Should you buy GFL stock?
Intriguing, indeed.
The facts of this potential investment case tell me that GFL seems like a company that is flying a bit under the radar of many of the funds out there and even, dare I say, much of the greater overall investment community?
I mean, heck, GFL Environmental has the luxury of operating within a largely recession safeguarded industry, its balance sheet is just where I wanted (and expected) it to be, its revenues have been growing at a notable rate in its most recently reported years, growing each and every year, not to mention that its total cash from operations have grown tremendously as well, and this company has been on a continued acquisition tear and given the success it has seen thus far, it is difficult for me to imagine this company slowing down anytime soon.
While its net profit margin is hardly the prettiest at the time of this publication, I largely believe that this is a primary cost of making a lot of long-term investments, especially being that this is a very intentionally green company, and being that green isn’t exactly as mainstream as it likely will be in the future.
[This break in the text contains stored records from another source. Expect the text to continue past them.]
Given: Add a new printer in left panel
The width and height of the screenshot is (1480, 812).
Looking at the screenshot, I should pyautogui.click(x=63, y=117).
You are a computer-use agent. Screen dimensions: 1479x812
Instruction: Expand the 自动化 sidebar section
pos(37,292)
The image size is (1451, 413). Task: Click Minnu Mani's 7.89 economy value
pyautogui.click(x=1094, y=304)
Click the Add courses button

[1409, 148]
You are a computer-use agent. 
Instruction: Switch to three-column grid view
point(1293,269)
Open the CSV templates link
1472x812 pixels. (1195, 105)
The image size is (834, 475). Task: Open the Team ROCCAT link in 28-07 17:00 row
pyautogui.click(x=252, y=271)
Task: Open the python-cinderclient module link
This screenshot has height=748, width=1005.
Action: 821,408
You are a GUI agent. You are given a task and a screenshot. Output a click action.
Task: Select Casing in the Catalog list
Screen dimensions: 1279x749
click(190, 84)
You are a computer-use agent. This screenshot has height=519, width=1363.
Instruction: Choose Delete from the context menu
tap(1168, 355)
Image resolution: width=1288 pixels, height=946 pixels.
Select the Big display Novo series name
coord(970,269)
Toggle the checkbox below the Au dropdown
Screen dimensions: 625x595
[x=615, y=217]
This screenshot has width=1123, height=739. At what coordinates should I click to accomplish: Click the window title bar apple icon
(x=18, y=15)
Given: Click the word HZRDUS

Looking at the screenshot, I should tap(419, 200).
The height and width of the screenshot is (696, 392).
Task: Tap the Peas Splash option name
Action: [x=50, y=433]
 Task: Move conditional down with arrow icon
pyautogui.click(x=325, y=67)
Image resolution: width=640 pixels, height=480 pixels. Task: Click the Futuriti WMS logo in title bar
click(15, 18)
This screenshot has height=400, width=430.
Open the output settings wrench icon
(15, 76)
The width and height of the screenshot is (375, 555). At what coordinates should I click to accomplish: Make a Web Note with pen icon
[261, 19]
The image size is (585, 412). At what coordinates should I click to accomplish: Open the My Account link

I think the odds are that someone who pondered an investment in the company sooner rather than later would have a higher likelihood of getting in on this relative ground floor rather than just merely inching into a stake into a (net) unprofitable sanitation company.
Tomato, tomato.
In other words, it is my educated guess that the profit picture is going to develop quite nicely over the years to come, although it might take a little time.
Thus, the “buy” rating.
DISCLAIMER: This analysis of the aforementioned stock security is in no way to be construed, understood, or seen as formal, professional, or any other form of investment advice. We are simply expressing our opinions regarding a publicly traded entity.